Dare vita a una società strutturalmente separata, attiva solo a livello wholesale, che beneficierebbe di fatto di una sorta di regulatory vacancy

di Cristoforo Morandini, Associated partner Between

In un contesto di risorse scarse, il tema degli investimenti congiunti per la realizzazione delle reti di nuova generazione rimane di grande attualità. In Italia, al di là dell’esperienza del co-siting radiomobile e dei casi di Trento e Metroweb (entrambi con coinvolgimenti parziali degli operatori), i tentativi di coinvolgere i grandi operatori in un progetto comune sono finora falliti, sia a livello nazionale che locale.

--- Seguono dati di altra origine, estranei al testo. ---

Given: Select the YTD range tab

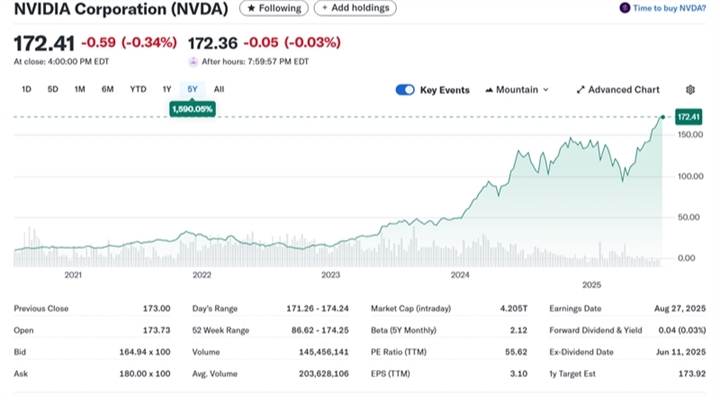Looking at the screenshot, I should tap(138, 89).
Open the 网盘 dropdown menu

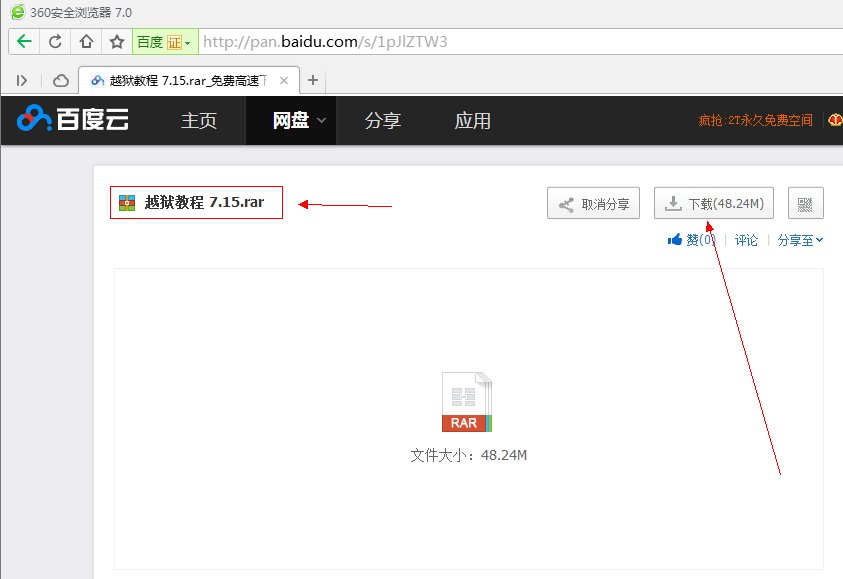click(x=290, y=119)
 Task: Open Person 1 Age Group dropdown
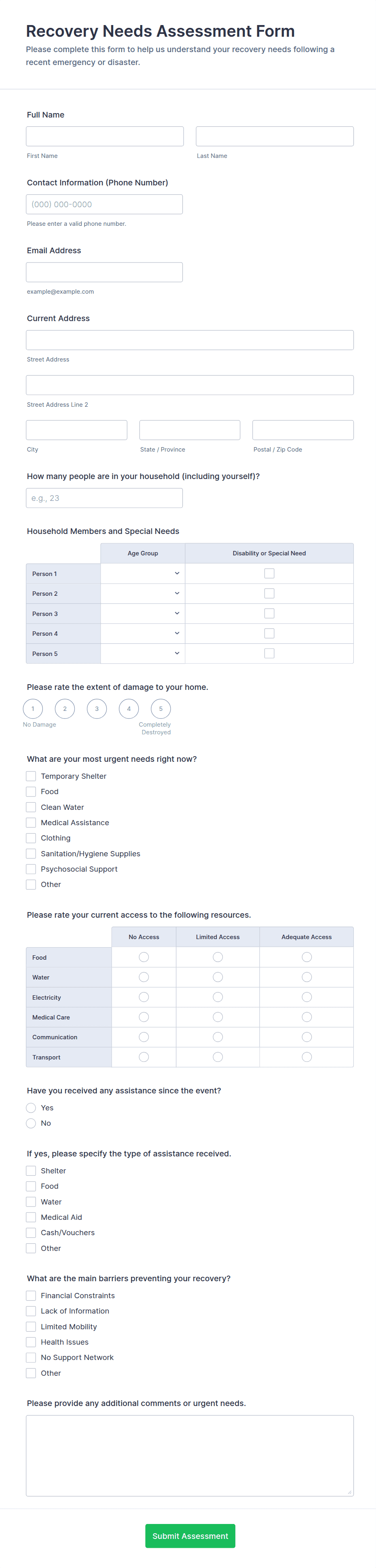point(143,574)
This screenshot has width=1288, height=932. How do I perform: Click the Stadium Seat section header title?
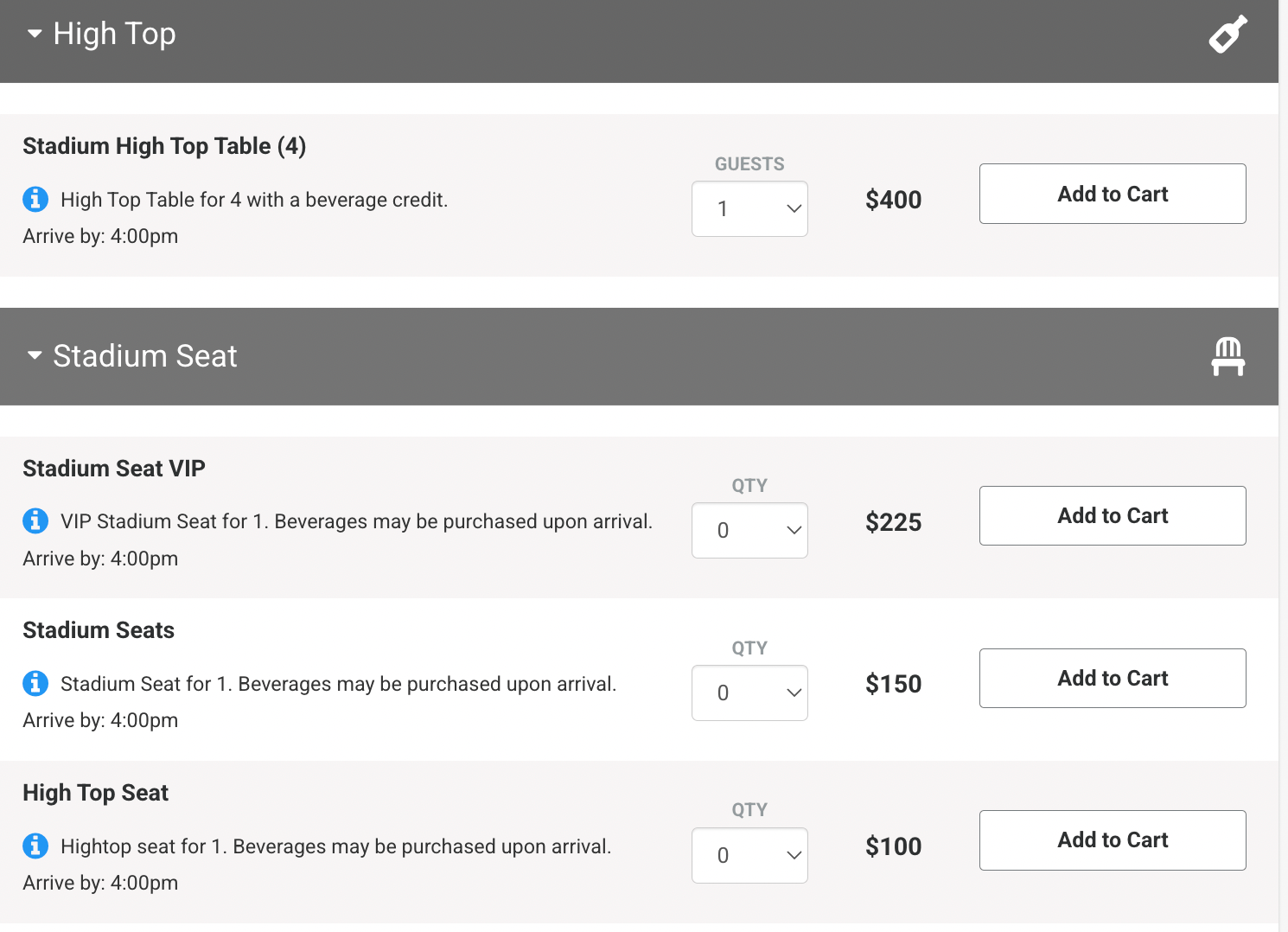pyautogui.click(x=144, y=356)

Per questo motivo, molto interesse ha suscitato il modello presentato dalla società Oxera (per Vodafone), che consiste nella costituzione di una società strutturalmente separata, attiva solo a livello wholesale, che beneficerebbe di fatto di una sorta di “regulatory vacancy”.

Alla società parteciperebbe sicuramente l’incumbent e altri operatori con quote di almeno il 10%. Le architetture sarebbero ibride e le condizioni economiche di accesso ai servizi verrebbero differenziate per prestazione e contesto geografico in modo da remunerare adeguatamente gli investimenti. Particolari meccanismi di governance e safety cap dovrebbero infine garantire le condizioni concorrenziali. Sembra l’uovo di Colombo, ma,  anche al di là di forti dubbi sui profili regolamentari e antitrust, non sembra risolto lo scoglio della valorizzazione dei conferimenti e in particolare del rame nelle aree interessate dal progetto (anche se è previsto un incentivo per la migrazione). Nell’ambito del Piano Sud si troverà un modello percorribile, almeno per le aree a fallimento di mercato? La strada rimane “Cima Coppi”.